¿Qué pensamiento de melancolía podía preocupar á esa cabecita rubia, alegre y risueña á toda hora, y que, á guisa de bibelot, parecía solo hecha para servir de adorno en lujosa sala ó en la mesa de trabajo de caprichoso artista?
Y bien se conocía que lo que trabajaba en aquel cerebro era una idea triste. Como abismada en un recuerdo,—recuerdo de dichas muertas, — la mirada permanecía fija. El gesto de la boca, deformado por la presión de la cara al apoyarse en la mano sostenida por el respaldar de la silla, era doloroso, y se diría que una pena honda había asaltado aquel espíritu, haciéndolo reflexionar por la primera vez.
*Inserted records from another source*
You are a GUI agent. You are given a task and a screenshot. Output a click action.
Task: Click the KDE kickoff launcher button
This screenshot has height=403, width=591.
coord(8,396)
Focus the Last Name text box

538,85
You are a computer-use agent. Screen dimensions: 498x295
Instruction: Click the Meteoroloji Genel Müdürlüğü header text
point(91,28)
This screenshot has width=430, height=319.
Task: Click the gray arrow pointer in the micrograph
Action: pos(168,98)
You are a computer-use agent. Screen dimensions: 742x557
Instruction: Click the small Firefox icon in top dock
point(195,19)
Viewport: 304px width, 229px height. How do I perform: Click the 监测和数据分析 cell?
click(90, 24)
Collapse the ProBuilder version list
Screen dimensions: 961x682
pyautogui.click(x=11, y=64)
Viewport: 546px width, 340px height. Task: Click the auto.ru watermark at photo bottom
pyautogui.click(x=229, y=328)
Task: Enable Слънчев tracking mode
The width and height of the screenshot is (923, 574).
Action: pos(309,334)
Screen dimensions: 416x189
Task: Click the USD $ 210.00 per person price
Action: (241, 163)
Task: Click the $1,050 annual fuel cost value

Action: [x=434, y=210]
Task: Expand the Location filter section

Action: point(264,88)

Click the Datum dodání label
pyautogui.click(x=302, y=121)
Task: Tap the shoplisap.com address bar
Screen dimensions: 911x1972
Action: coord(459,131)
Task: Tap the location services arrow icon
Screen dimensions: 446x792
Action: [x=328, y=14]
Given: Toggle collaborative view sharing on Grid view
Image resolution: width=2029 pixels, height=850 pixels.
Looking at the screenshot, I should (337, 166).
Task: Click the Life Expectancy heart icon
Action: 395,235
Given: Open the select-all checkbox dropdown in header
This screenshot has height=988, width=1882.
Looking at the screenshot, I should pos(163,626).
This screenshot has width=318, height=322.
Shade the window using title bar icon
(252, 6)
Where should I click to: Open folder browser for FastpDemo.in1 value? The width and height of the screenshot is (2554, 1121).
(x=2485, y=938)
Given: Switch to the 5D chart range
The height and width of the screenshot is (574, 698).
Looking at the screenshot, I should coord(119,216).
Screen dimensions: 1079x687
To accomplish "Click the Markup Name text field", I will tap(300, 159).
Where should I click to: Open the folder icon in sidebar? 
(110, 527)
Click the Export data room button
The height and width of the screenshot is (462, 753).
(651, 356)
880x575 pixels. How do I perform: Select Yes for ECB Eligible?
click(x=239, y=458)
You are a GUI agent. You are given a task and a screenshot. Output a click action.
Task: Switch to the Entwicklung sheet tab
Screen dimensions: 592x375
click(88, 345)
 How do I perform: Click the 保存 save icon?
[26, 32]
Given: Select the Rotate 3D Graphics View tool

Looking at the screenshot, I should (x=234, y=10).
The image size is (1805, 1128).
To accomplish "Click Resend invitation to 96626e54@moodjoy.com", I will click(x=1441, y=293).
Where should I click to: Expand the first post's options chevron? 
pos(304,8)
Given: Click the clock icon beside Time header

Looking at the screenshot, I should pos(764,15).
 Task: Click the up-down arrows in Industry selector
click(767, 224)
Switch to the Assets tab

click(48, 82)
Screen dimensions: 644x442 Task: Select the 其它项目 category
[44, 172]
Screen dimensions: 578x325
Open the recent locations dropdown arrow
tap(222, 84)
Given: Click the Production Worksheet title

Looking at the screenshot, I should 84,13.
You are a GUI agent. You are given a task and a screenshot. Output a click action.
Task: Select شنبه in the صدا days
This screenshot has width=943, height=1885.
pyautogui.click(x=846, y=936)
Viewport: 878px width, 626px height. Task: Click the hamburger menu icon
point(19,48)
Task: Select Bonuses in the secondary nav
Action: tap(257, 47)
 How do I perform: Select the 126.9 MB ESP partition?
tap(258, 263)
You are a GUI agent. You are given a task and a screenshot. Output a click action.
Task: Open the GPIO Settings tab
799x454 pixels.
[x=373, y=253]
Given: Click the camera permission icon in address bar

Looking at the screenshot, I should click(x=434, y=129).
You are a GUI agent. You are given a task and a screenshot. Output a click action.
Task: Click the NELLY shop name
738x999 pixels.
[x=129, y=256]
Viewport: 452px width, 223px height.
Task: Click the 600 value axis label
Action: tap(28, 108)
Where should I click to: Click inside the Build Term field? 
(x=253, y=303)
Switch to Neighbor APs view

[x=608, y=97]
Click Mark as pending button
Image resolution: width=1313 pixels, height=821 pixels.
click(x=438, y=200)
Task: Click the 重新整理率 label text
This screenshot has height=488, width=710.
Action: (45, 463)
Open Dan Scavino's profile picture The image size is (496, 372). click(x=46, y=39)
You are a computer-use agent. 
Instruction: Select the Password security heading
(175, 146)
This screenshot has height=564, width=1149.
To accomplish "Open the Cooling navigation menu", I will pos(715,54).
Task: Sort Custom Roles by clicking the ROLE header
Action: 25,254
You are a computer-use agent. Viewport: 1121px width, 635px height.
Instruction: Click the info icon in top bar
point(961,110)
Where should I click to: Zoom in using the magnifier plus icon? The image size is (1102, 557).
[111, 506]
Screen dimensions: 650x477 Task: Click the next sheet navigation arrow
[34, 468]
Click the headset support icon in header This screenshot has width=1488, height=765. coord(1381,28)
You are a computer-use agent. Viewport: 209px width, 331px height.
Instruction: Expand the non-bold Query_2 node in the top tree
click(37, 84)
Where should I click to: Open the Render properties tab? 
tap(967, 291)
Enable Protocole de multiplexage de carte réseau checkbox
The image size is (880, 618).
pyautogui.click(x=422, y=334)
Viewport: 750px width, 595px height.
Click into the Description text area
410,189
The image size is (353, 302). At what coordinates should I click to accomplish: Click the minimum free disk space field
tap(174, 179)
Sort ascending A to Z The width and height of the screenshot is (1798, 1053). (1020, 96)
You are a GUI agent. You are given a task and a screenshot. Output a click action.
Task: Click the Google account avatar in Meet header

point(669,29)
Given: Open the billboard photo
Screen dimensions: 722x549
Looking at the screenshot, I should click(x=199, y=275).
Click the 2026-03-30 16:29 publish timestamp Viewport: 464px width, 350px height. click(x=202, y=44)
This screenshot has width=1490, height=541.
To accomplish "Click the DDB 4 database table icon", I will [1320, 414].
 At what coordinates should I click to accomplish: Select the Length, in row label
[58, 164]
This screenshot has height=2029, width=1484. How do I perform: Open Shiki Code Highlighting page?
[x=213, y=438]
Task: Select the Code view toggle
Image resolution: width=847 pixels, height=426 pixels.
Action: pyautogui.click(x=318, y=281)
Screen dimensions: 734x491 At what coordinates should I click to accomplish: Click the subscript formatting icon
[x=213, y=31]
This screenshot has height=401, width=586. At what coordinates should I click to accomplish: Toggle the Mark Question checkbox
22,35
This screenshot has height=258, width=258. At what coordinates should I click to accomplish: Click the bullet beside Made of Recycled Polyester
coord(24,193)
¡Oh poder del recuerdo! ¡Oh tirano! ¡Cómo invades, posesionándote y dominando, todo el ser! Así has llegado en esta ocasión también, avasallador, único, absoluto, autócrata, á sacudir un corazón que dormía...
Sin embargo, se decía monologando en silencio, el culpable ha sido él. Es un impetuoso y un loco. Nunca me hizo caso. Decía que pensaba por mí; y no supo darse cuenta de que yo no era una voluntad. ¡Y que antes que la suya estaba la de mi madre! Por allí debió empezar. Y no lo hizo. Y un día ella, mi madre, me impuso el olvido. Y ese día yo tuve para él una frase de debilidad en mi cariño. Y él, que era el impulso en la acción, echó el ídolo á tierra, lo arrojó del ara de un golpe y se paró, altanero, á contemplar la obra. En seguida huyó.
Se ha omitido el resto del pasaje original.